Cómo acostumbrar a tu perro al transportín
Comprar el transportín es la mitad del trabajo; que tu perro entre solo y se quede tranquilo es la otra mitad. La secuencia que mejor funciona es gradual y sin prisa, a lo largo de dos o tres semanas:
- Déjalo montado en una zona tranquila de casa, con la puerta abierta o retirada, y una manta suya dentro.
- Lanza premios cerca y luego dentro, sin decir nada y sin empujarle. Que entrar sea idea suya.
- Dale alguna comida dentro, con la puerta todavía abierta, durante varios días.
- Cierra la puerta unos segundos mientras come y ábrela antes de que se inquiete. Ve alargando poco a poco.
- Haz trayectos cortos en coche que acaben en algo agradable, como un paseo, y no solo camino del veterinario.
Si tu perro se muestra muy angustiado, jadea sin parar o intenta romper la puerta, para y retrocede un paso en la secuencia. Forzar la entrada suele convertir el transportín en un objeto temido para siempre. En casos de ansiedad marcada, lo razonable es pedir ayuda a un educador canino o comentarlo con tu veterinario antes de un viaje largo.
Errores frecuentes al comprar un transportín
- Comprar por la talla de la raza en lugar de medir al perro concreto.
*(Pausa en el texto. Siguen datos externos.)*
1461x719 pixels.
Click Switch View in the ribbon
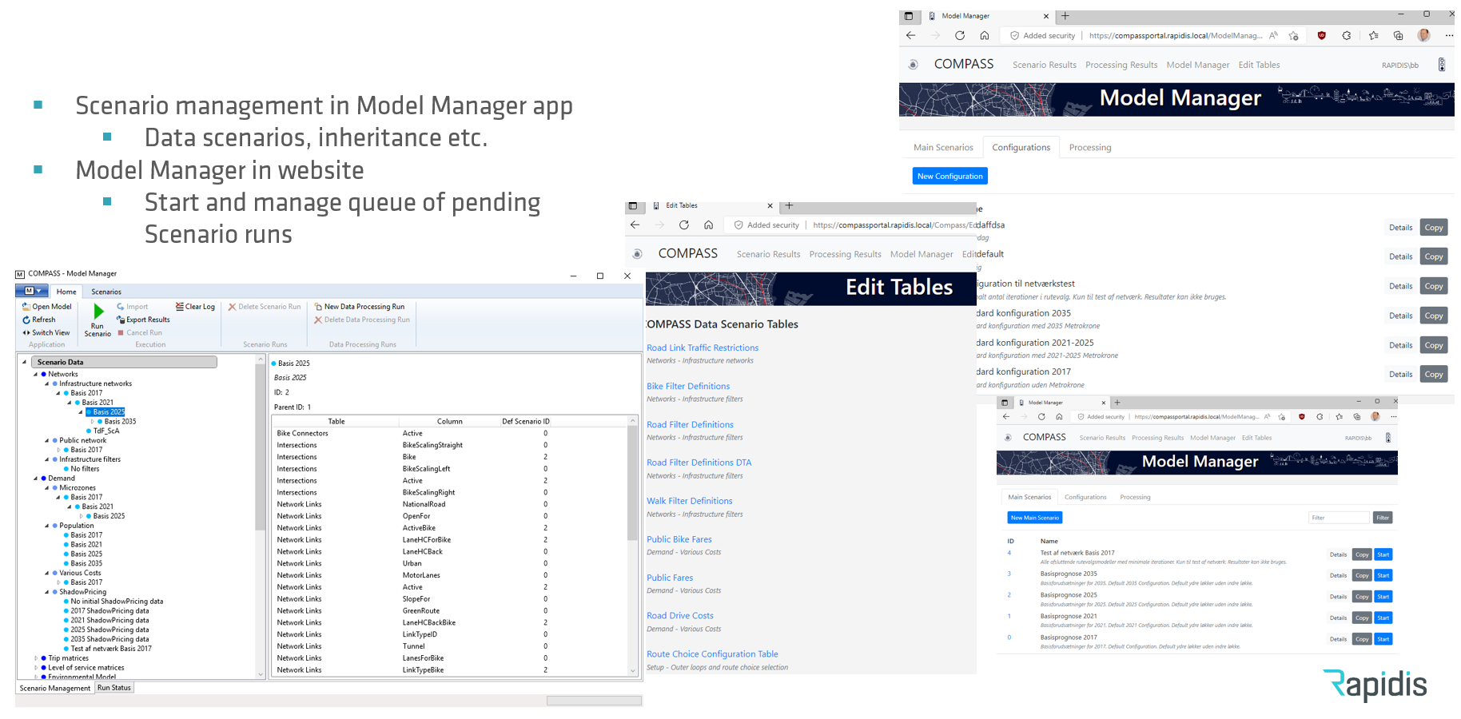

Dentro de una misma raza hay diferencias de varios centímetros.
- Elegir una talla de cachorro pensando que durará años. En razas grandes se queda pequeño en pocos meses; sale más a cuenta una jaula con separador.
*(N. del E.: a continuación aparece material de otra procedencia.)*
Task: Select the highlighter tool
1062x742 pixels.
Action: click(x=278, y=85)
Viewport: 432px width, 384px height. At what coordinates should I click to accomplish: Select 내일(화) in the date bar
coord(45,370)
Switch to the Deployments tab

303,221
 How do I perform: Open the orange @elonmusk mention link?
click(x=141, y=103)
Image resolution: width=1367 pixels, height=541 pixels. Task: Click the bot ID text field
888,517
- Fiarse del «apto IATA» del anuncio sin comprobar los tornillos metálicos y la ventilación en varios lados.
- Estrenarlo el día del viaje. Un transportín desconocido multiplica el estrés justo cuando menos conviene.
- Dejarlo suelto en el maletero. Sin anclaje, la protección del transportín se pierde casi por completo.
- Olvidar la identificación. Pega en el exterior tus datos, el teléfono y el nombre del perro, y revisa que el microchip esté registrado y actualizado.
Presupuesto: cuánto invertir según tu caso
Para un perro pequeño que solo va al veterinario dos veces al año, un rígido de 25-40 € cumple perfectamente. Si vuelas una vez al año en bodega con un perro mediano, el rango razonable está entre 60 y 120 €, y merece la pena pagar por los tornillos metálicos y la puerta reforzada. Quien recorre miles de kilómetros al año en coche con un perro grande encontrará sentido a un modelo reforzado de gama alta, aunque suponga un desembolso importante de una sola vez que luego dura toda la vida del animal.
Si además estás equipando a un perro que acaba de llegar a casa, calcula el transportín dentro del presupuesto general junto con la cama, el comedero y el resto de básicos: lo desglosamos en el artículo sobre cuánto cuesta tener un perro en España. Y si conviven perro y gato en casa, ten en cuenta que no sirve el mismo modelo para los dos; los criterios cambian bastante, como explicamos en la guía de transportines para gatos.
Preguntas frecuentes sobre transportines para perros
Elegir bien el transportín no es una cuestión de marca ni de gastar más: es medir a tu perro, pensar en el viaje real que vais a hacer y darle tiempo para que ese espacio le resulte familiar antes del día señalado.